Exercise description:
Restate word for word the lines of the entries below, starting with the line that holds "Given: Open the Extra tests tab" and ending with the line that holds "Open the Settings", and no others.

Input:
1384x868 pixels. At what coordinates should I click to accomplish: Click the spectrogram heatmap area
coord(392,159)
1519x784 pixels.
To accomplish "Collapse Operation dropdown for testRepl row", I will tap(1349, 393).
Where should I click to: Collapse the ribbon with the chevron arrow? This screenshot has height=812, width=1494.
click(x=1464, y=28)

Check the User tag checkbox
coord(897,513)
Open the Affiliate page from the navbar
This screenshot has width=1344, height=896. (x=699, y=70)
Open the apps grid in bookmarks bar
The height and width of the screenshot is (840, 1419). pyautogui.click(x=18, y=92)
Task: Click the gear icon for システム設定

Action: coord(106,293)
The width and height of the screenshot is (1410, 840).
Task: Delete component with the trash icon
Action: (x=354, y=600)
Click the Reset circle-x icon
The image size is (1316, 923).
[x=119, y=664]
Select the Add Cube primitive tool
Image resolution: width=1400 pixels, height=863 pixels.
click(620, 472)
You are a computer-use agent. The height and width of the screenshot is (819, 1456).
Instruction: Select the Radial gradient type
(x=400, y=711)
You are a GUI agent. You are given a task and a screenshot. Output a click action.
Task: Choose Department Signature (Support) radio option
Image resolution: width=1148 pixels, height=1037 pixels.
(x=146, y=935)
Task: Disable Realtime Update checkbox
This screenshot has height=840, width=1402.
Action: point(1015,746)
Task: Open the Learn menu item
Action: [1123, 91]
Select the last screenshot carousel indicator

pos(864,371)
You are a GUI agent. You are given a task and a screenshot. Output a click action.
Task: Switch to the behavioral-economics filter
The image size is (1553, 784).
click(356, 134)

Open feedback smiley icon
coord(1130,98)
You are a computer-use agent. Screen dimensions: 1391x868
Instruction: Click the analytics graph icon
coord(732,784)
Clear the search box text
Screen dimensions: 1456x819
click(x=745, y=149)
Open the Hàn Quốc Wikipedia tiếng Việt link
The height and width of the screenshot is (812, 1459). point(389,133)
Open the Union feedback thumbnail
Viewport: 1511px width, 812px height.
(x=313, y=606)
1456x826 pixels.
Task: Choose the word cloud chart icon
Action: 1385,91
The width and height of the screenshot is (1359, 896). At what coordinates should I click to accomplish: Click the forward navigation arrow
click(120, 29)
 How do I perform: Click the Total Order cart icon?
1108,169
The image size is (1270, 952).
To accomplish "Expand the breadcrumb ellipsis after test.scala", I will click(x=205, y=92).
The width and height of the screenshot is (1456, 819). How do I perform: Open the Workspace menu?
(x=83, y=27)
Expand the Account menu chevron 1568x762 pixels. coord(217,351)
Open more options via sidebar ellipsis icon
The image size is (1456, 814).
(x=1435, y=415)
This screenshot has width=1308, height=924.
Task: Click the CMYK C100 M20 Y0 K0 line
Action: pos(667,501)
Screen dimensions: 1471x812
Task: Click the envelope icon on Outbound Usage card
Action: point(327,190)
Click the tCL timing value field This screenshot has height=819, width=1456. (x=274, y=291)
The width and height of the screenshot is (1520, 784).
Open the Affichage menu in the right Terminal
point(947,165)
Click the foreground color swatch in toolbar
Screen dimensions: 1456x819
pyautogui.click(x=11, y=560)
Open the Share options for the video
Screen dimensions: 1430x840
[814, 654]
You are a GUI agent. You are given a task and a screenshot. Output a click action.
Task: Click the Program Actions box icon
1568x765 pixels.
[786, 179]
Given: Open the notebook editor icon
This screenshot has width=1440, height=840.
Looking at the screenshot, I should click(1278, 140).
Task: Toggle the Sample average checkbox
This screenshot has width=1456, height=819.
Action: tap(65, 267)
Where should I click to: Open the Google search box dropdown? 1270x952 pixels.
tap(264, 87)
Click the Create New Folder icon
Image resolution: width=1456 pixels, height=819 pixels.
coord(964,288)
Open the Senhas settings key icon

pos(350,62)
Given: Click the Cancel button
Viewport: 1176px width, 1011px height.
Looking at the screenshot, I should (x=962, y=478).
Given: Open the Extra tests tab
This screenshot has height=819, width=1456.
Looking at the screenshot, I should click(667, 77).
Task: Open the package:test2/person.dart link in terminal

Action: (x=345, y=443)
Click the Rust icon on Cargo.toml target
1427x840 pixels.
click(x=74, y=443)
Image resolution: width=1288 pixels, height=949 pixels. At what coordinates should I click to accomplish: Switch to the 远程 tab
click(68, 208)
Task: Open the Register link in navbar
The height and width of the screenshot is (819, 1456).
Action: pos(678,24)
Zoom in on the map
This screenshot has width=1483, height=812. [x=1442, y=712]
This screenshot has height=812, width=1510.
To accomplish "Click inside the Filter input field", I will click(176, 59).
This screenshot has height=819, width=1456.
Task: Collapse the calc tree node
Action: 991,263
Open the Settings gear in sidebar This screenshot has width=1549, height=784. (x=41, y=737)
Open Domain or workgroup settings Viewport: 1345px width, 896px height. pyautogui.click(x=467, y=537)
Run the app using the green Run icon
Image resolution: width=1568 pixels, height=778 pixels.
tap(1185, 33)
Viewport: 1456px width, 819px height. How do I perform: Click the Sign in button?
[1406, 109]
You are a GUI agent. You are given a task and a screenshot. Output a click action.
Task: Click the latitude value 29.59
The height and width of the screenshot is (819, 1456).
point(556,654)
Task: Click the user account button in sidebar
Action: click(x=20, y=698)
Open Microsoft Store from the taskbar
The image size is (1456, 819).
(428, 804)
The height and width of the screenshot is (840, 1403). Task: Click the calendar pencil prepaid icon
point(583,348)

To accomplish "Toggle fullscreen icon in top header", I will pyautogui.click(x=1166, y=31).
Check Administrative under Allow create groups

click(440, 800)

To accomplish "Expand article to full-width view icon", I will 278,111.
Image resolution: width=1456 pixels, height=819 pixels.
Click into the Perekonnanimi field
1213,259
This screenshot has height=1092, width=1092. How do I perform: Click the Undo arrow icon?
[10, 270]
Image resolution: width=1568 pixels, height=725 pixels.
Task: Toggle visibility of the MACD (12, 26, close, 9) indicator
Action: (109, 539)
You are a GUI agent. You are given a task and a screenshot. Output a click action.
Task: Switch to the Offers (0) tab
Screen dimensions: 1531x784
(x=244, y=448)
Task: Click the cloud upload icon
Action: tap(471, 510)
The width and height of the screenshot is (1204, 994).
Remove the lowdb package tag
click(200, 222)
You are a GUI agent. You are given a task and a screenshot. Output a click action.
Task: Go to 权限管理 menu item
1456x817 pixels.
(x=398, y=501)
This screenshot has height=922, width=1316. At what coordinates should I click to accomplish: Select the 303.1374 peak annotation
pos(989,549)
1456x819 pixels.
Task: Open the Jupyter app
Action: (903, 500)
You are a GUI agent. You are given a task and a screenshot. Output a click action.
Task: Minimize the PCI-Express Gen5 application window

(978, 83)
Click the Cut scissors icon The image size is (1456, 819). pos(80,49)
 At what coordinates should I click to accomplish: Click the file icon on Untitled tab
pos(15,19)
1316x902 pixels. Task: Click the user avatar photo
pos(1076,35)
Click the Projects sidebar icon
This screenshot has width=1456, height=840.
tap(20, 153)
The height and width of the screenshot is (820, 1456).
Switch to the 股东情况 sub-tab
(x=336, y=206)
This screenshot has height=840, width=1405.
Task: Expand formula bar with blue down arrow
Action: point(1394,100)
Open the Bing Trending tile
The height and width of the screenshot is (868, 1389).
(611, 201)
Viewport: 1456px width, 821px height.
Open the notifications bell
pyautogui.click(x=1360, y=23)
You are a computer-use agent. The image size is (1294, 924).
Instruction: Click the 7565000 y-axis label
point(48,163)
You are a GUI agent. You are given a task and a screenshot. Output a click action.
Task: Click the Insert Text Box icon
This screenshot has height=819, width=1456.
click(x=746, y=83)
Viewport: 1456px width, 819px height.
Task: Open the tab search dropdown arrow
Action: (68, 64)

Response:
Given: Open the Extra tests tab
This screenshot has height=819, width=1456.
Looking at the screenshot, I should click(667, 77).
Task: Open the package:test2/person.dart link in terminal

Action: (x=345, y=443)
Click the Rust icon on Cargo.toml target
1427x840 pixels.
click(x=74, y=443)
Image resolution: width=1288 pixels, height=949 pixels. At what coordinates should I click to accomplish: Switch to the 远程 tab
click(68, 208)
Task: Open the Register link in navbar
The height and width of the screenshot is (819, 1456).
Action: pos(678,24)
Zoom in on the map
This screenshot has width=1483, height=812. [x=1442, y=712]
This screenshot has height=812, width=1510.
To accomplish "Click inside the Filter input field", I will click(176, 59).
This screenshot has height=819, width=1456.
Task: Collapse the calc tree node
Action: 991,263
Open the Settings gear in sidebar This screenshot has width=1549, height=784. (x=41, y=737)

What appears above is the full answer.